著:ステイン・ミッツアーとヨースト・オリーマンズ(編訳:Tarao Goo)

 近年にウクライナとトルコの間で協議されている航空宇宙関連の協力の中でも間違いなく最も興味を引くものは、世界最大の貨物機「An-225 "ムリヤ"」の2番機を完成させる可能性が含まれていることでしょう。

 「An-225」に対するトルコの関心については、2020年10月にウクライナのゼレンスキー大統領がアンカラを訪問した際、エルドアン大統領が同機を完成させるというアイデアを提起したことで初めて報じられました。

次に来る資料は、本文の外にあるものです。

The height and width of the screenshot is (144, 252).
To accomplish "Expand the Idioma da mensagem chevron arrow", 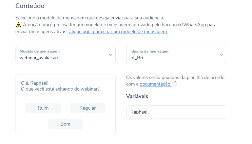I will [x=221, y=55].
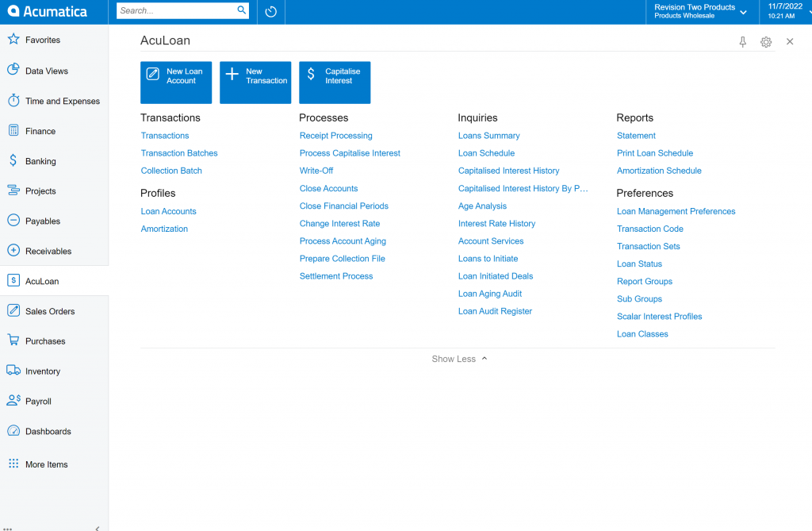Click the Favorites star icon

point(13,40)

[1]

 それ以降にこのプランに関する続報を全く聞きませんが、トルコの関与が最終的に2機目の「An-225」を完成・就役させるための刺激と資金をもたらす突破口となることを意味する可能性があります。

 外国のパートナーの協力を得て2機目の「An-225」を 完成させるというアイデアが最初に持ち上がったのは、中国が同機を商業衛星を軌道に乗せるために用いるプラットフォーム用に開発することに関心を示した2011年のことでした。[2] [3]

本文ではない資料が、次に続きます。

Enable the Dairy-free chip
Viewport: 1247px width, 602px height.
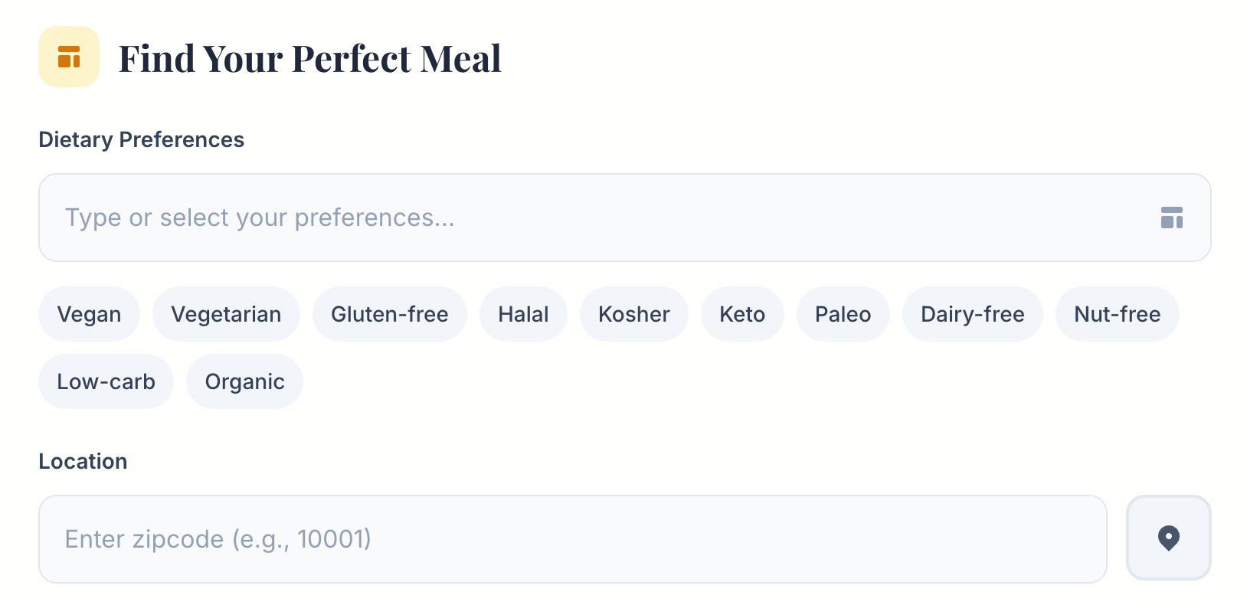coord(972,314)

 このプロジェクトの第1段階ではウクライナのキエフ郊外にある「アントノフ」社の施設に保管されている2機目の機体を完成させ、第2段階では中国で「An-225」の生産を再開させることになっていました。しかし、高額なコストがこの野心的なアイデアの運命を決定づけて、最終的には密かに放棄されたようです。[4] [5]

 2021年、「オボロンプロム(アントノフ社の親会社)」社が、2番機の製造プロジェクトの始動を手助けしてくれる外国人投資家を依然として探し求めていることが公表されました。その際に「ウクルオボロンプロム」社のユーリー・フシェウCEOは、「現時点におけるウクライナの航空機開発については、いくつかの国と活発な協議を行っているところです」と述べています。

 多数あるウクライナ機のさらなる開発に関心を持つ国の1つがトルコであることは周知の事実であり、同国はこれまでに2種類の「アントノフ」製航空機:「An-178」「An-188」軍用輸送機に公然と興味を示してきました。[6] [7]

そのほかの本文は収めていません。